16

「つかワインスト嬢こそ戦えるのか?

 どっかで訓練とか受けてんの?」


「一応魔術師の端くれなんでそこそこ戦えるはずです。

 まぁ今回は手っ取り早くこれを使おうと思ってたんですが。」


 キャロルは鞄から魔法陣の書かれた弾丸を取り出す。


「ん?

 なんだいこれは。」


「大火炎の魔法陣を彫り込んだ弾丸です。

 これを西の森の上空に打ち上げて詠唱を唱えて森を燃やして後から適当に死骸から魔石を貰おうかと。」


 ヒクッとルシウスの笑みが引き攣る。


 まさか森林を火の海にする予定だったとは思わなかったのだろう。


 ラブアンドピースを知らない少女には森林を守ろうなんて精神があるわけがないのだ。


 リアムもそれを聞いて遠い目をしているしレオンは大爆笑しだしてしまった。


「…うん確かに手っ取り早いけどあの森の奥にはエルフが住んでるからね。

 流石にエルフと戦争になるのは不味いし止めておこうね?」


「戦争になる前に燃やし尽くしてしまえば。

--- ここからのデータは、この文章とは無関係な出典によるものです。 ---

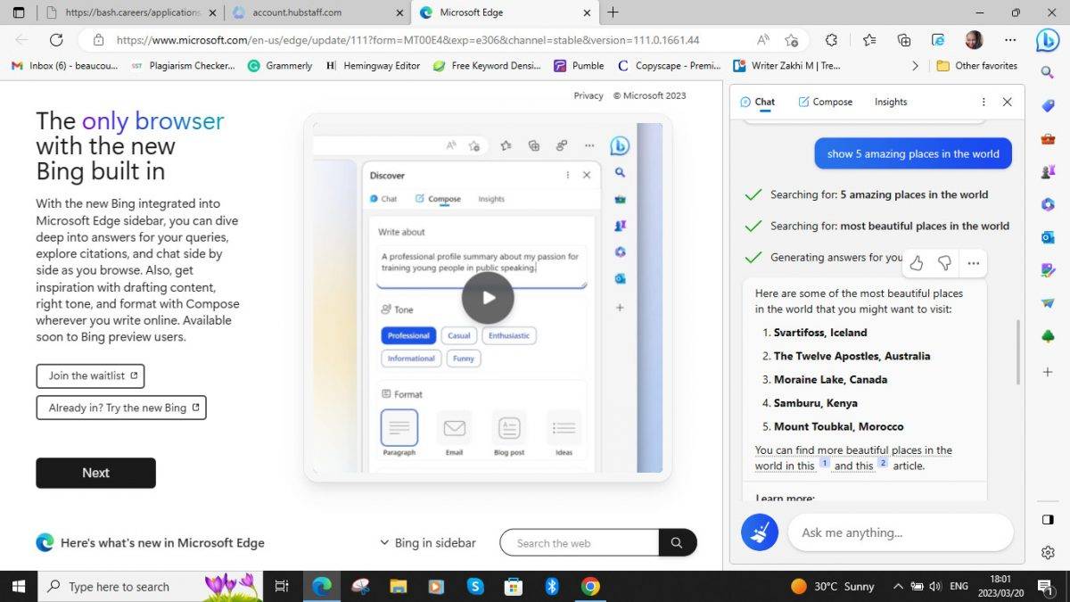Launch Google Chrome from the taskbar
Viewport: 1070px width, 602px height.
point(590,586)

」


「うーんランク上げの為に大量虐殺は立場的にも不味いかな?」


「…王族ってめんどくさいんですね。」


 王族というか人間としてやってはいけないだけである。


 キャロルが溜息を着くとルシウスが困ったように笑う。


「…ワインスト嬢はエルフに会った事あるかい?」


「いえ、ありませんが。」


「そっか。

 もしかしたら会えるかもしれないよ?」


「別に会いたいとは思いませんが。」


 …いや肉など全く食べず人間の何倍も長生きすると言われているエルフだ。


 1度解剖してみるのもありかもしれない。


 是非ともその構造を見てみたい。


 キャロルの考えが分かったのかルシウスはまたキャロルの頭を撫でた。


「…エルフに会ったらきっと考えも変わるよ。」


「なんでですか?

 というか思ってたんですが頭触るのやめて下さい。」


「エルフはね、君の敵じゃないからだよ。

 会えばきっと分かる。」


 キャロルの言葉を無視してルシウスは続けた。


 こいつはちょいちょい都合の悪い話になると耳が聞こえなくなるらしい。


 都合の良い耳である。


「殿下は会った事あるんですか?

 てかやめて下さいってば。」


「あるよ。

 同じ場所に住んでいたらだけど連れて行ってあげるね。」


「ありがとうございます。

 つかこの手もぐぞ。」


 そう言って脅すと漸く手が離れた。


 やれやれと思いながらまたキャロルは羊皮紙に目を落とすのであった。